▶ **What you should do**
Check each line of the material, and show the ones that include the word "this".

▶ **Dataset content**
== == ==

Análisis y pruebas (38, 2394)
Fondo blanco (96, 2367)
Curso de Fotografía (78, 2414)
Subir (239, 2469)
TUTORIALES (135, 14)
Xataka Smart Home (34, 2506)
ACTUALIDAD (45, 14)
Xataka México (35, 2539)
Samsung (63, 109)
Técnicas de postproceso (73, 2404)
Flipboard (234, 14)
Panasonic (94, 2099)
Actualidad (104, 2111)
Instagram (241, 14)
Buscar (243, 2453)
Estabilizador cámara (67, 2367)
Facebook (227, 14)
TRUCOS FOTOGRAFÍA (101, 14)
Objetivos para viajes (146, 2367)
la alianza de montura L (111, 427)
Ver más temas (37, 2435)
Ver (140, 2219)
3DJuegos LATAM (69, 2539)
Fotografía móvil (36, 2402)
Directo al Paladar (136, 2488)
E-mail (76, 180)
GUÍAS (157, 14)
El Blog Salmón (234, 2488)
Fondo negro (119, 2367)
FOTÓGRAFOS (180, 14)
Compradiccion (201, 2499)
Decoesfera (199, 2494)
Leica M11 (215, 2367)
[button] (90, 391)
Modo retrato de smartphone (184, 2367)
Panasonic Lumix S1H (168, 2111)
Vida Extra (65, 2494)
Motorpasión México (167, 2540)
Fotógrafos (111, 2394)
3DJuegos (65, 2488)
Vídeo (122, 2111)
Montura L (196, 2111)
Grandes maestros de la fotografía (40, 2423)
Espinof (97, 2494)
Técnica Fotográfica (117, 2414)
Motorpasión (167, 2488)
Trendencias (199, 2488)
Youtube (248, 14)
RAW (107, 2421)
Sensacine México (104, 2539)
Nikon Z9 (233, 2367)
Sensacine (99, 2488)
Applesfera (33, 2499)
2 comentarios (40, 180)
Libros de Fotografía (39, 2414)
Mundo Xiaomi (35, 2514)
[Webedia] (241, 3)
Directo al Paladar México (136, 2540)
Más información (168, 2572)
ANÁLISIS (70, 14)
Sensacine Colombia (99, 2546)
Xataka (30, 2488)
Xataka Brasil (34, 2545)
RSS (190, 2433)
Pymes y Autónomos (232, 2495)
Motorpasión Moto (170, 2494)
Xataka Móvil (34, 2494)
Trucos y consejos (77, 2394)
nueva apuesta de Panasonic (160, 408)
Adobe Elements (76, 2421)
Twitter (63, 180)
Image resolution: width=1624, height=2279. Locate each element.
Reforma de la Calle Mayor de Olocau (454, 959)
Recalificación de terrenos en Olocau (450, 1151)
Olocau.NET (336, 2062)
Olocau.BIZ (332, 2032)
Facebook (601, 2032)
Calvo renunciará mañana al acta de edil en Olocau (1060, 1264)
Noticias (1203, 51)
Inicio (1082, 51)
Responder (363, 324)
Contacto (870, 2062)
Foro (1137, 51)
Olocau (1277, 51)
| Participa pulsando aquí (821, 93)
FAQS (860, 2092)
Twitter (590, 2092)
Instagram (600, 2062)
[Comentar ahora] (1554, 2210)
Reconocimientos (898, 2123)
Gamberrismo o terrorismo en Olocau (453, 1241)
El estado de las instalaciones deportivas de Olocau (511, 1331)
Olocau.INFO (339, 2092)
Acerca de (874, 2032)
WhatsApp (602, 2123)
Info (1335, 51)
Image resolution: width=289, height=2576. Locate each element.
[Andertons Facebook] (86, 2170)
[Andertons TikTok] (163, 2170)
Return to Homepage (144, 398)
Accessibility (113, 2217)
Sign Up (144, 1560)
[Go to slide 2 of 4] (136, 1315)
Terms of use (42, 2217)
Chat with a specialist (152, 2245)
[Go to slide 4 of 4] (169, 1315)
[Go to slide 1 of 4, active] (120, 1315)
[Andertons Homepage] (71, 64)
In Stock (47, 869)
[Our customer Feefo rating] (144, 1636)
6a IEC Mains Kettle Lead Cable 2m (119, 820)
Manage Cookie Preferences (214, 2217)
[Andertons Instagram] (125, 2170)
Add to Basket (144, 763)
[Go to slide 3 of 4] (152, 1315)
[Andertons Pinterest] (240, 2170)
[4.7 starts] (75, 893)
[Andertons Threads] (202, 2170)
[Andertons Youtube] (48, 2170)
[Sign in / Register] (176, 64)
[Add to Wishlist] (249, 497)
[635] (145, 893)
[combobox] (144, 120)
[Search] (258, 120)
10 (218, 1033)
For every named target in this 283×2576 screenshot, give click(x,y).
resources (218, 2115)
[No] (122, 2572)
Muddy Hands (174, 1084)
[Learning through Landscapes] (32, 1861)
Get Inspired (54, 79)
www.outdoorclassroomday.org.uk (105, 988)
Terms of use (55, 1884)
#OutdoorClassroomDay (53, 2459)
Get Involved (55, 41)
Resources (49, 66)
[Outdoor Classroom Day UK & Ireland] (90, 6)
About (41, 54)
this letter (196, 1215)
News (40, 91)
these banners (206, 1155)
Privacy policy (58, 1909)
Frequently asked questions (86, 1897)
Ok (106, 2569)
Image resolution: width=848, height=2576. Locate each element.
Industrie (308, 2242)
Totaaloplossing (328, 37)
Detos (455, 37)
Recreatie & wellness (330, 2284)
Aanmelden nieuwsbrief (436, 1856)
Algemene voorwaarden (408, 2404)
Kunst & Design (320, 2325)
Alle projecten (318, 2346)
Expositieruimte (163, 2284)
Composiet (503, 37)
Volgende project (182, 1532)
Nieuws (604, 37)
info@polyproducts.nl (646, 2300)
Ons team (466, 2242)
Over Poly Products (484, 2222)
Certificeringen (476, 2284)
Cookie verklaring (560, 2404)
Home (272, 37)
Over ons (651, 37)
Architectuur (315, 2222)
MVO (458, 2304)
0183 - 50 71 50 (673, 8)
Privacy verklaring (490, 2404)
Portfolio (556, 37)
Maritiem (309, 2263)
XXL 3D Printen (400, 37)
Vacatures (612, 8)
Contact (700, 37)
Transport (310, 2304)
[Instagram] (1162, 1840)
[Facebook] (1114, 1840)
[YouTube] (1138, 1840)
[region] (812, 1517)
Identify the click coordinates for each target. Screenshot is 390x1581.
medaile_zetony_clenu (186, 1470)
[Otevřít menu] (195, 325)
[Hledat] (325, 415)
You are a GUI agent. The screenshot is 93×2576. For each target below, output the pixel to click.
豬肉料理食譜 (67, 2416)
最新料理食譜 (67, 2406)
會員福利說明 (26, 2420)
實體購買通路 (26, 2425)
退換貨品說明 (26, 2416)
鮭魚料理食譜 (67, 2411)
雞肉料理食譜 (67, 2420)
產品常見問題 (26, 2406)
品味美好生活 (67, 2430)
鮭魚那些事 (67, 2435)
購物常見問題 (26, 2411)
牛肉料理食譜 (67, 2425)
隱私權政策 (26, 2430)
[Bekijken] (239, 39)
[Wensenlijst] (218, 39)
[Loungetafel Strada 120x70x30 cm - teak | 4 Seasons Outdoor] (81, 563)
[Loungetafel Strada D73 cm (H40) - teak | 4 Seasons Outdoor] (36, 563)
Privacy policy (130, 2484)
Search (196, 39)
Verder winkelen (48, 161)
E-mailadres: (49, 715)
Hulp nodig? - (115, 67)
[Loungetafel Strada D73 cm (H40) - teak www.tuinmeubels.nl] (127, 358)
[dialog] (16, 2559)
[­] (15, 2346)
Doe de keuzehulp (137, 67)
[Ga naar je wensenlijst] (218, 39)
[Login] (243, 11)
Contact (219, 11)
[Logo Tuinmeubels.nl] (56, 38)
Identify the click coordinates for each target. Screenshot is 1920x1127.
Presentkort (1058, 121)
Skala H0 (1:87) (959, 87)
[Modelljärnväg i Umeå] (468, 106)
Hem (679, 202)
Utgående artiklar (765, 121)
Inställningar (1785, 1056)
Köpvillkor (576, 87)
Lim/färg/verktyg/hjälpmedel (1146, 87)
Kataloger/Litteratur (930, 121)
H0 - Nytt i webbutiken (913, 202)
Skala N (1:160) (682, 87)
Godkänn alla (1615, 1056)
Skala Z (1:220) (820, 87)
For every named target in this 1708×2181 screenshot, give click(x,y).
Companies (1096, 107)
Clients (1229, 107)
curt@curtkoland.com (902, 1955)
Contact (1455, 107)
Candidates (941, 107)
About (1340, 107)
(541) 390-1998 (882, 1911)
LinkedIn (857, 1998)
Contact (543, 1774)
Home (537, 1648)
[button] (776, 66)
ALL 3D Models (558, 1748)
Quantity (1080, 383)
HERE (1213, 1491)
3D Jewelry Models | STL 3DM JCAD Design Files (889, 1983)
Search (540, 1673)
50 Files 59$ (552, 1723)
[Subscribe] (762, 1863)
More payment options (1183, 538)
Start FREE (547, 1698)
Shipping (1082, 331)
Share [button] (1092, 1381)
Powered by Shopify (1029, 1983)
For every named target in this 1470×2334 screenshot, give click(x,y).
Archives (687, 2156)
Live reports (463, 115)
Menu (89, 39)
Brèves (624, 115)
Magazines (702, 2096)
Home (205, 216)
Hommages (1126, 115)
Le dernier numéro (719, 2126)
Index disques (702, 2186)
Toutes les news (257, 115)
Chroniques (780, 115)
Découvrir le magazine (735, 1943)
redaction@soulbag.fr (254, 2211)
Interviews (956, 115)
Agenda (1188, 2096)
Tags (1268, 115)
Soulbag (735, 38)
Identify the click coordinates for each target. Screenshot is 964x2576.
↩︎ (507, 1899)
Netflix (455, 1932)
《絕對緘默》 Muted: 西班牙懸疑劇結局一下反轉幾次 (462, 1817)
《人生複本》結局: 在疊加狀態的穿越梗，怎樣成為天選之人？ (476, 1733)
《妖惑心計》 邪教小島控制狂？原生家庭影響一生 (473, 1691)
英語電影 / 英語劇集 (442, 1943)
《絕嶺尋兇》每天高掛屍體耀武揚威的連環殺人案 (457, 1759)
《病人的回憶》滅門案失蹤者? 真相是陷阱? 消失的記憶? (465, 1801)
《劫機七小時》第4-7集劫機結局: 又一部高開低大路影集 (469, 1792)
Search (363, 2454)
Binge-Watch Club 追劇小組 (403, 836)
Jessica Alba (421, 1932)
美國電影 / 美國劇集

== == ==

▶ **Written answer**
For every named target in this 283×2576 screenshot, give click(x,y).
this letter (196, 1215)
For every named target in this 1708×2181 screenshot, give click(x,y).
For every named target in this 1470×2334 screenshot, give click(x,y).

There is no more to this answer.